Testina · 07/01/2023 19:03

“At the very least, please check your will is up to date and you leave your husband nothing (with an unemotional explanation letter telling why, in case he tried to contest it)”

Either he would have a legal basis on which to contest, or he wouldn’t.
What is this letter for exactly?

Oher · 07/01/2023 19:04

What you actually need is to ask a solicitor to create a trust (with you and your sister as trustees). The trust states that you have the right to occupy the house (or sublet it as you please) during your lifetime, but on your death, your interest goes to your sister who has the right to the house etc until her death, at which point ownership transfers to your nieces. Or something like that. If done correctly you can avoid inheritance tax too.

Regarding your marriage, what you do is up to you, but if your husband is bullying and belittling you like this, the marriage is already dead. Real husbands do not bully and ignore the wife’s wishes and they certainly don’t try to take money from the wife’s family to give to their own. So you might want to reflect on how much nicer and more peaceful your life would be without him, and work towards ending the marriage.

If you decide to stay in the marriage (and I do hope you leave) then make your will clear that the house goes to your nieces, but be aware that your husband will probably ask the Courts to ignore your will and give him your house. The Courts have the power to do that. He would be on weak legal grounds, but if he can afford good lawyers and your nieces cannot, he might be able to bully them into paying him a lot of money to end the litigation.

Good luck. Sorry about the men in your life 😔

Messyhair321 · 07/01/2023 19:08

TankFlyBossW4lk · 07/01/2023 15:45

Please write a will. If you die before him, he will inherit your house and then pass it on to his sons. Get some professional advice

This.

Hepwo · 07/01/2023 19:12

Everyone going on about trusts, what the Fuck are you all on about!

It's a 250k house, not a mansion. Why in earth does OP need to lumber herself with thousands every year in legal and accounting fees for a trust when all she has to do is write a will?

Riverlee · 07/01/2023 19:14

TankFlyBossW4lk · 07/01/2023 15:45

Please write a will. If you die before him, he will inherit your house and then pass it on to his sons. Get some professional advice

My first thought also,

TheoriginalMrsDarcy · 07/01/2023 19:14

Sounds like he married u for ur money and the hope when u die u leave it all to him and his sons. He doesn't sound like a nice man at all. There's no consideration for what u want at all.

Keep ur house. If he wants a holiday home, tell him to buy it.
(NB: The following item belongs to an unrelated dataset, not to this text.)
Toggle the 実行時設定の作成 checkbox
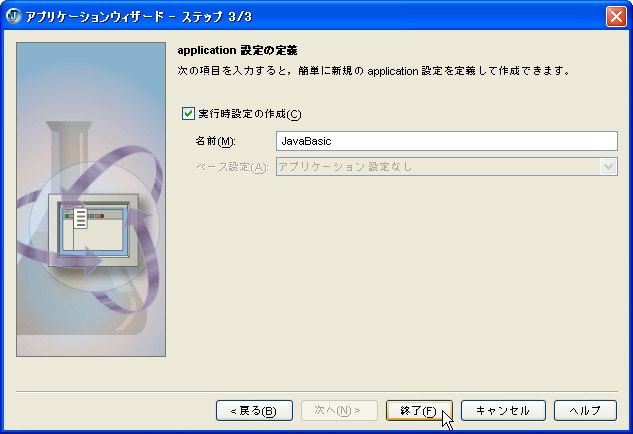The image size is (633, 434). coord(188,114)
babyjellyfish · 07/01/2023 19:14

You've already had a lot of good advice in this thread OP, but here's my 2p worth.

Make sure your will is up to date, clearly leaving your house to your nieces whether you predecease your husband or not. Tell your sister and nieces about the will and make sure they know which solicitor it is deposited with.

Do not under any circumstances buy property abroad with your husband. If he wants a holiday home, he can finance it himself.

If you don't already have lasting powers of attorney set up to handle your financial and medical affairs in the event that you become incapacitated, get this done now and appoint your nieces to be joint attorneys, with or without your husband.

Hayliebells · 07/01/2023 19:16

You sound very much like you'd be fine financially etc without him, is that right? Honestly, what are you getting from this relationship, other than grief? I think your interpretation of his attitude, the lack of respect, sounds warranted. I'd get rid.

EwwSprouts · 07/01/2023 19:17

Agree with PPs make a will now. His DC were adults not little children that you raised. I will guarantee that he would ensure your name was not on the deeds of any overseas property purchase.

Whynowwhynow · 07/01/2023 19:18

But your nieces are blood family his adult children are not. If you had been together since his adult children were young children I would view it differently but you haven’t. You have a close relationship with your nieces and they have been part of your life since they were born, and you part of theirs.

Don’t sell! I have a feeling this could end up very messy. Whose name is he proposing goes on the deeds of the holiday home? I bet it isn’t just yours.